If you just slip a dowel in the rail, it’ll slide around and not provide much help at all. You’d have to epoxy it in for it to be any real help, sort of a tubular torsion box. Then, the fibers of the wood could actually add to the stiffness of the whole. Then you’d run into issues of the wood swelling/shrinking and causing issues for the straightness of the rail.

The best thought-experiment I’ve read or come up with is to get square tubing that fits snugly inside your rails, and somehow get JBWeld on enough of it to add to the structural stiffness. Of course, even better would be triangular stock, so you could reinforce the bearing runs…

No kind of engineers myself. But my thought is that if a 3\4 dowel is too loose, I go to 1 inch and sand, which is doable on lathe or by hand… The idea is a tight fit that doesn’t have the gap you’re describing.
Someone will have actually tried this, I’m sure.
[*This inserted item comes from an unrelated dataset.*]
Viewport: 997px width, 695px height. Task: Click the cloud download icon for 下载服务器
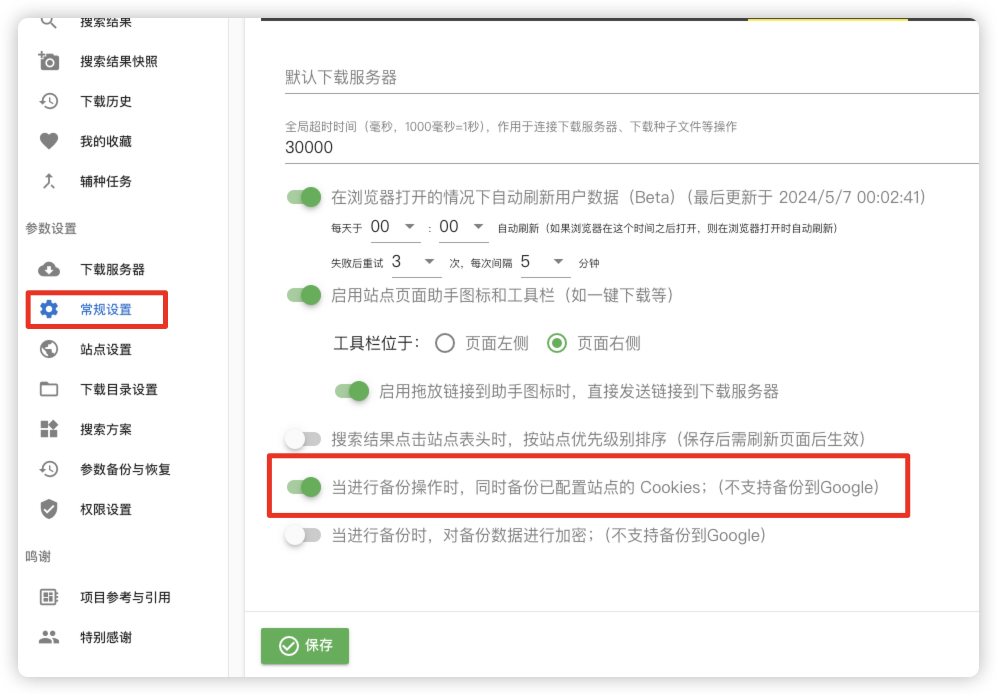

So I am an engineer, but I’ve been working as a manufacturing engineer for so long my design and mechanics of materials chops are rusty to say the least…

My opinion is that the wood would do nothing for you UNLESS the stiffness of the solid wood is greater than that of the thin steel tube. Youay get a bit of an additive effect, but not sure it would be worth the weight penalty. I think the wood would just bend right along side the metal.

I do think that the idea of epoxying the wood inside might get you something. As the metal wants to bend, an ATTACHED bundle of wood fibers (the dowel) would have to stretch. In this direction (axial) the strength of the wood may be significant enough to make the difference.

That being said, I wonder if carbon fiber tube wouldn’t be a better (albeit very expensive) choice.

my career path never took me into hard core design. (Which is unfortunate cause that what I really wanted to do when I graduated)

Lots of good speculation. But I think I’ll just test it. Run dowel down one, measure deflection with weight. Then measure deflection without dowel but same weight. Be the end of the month before I can do this, but I’ll post when done. Probably use longest EMT I can based on longest dowel.
Cause now I gotta know.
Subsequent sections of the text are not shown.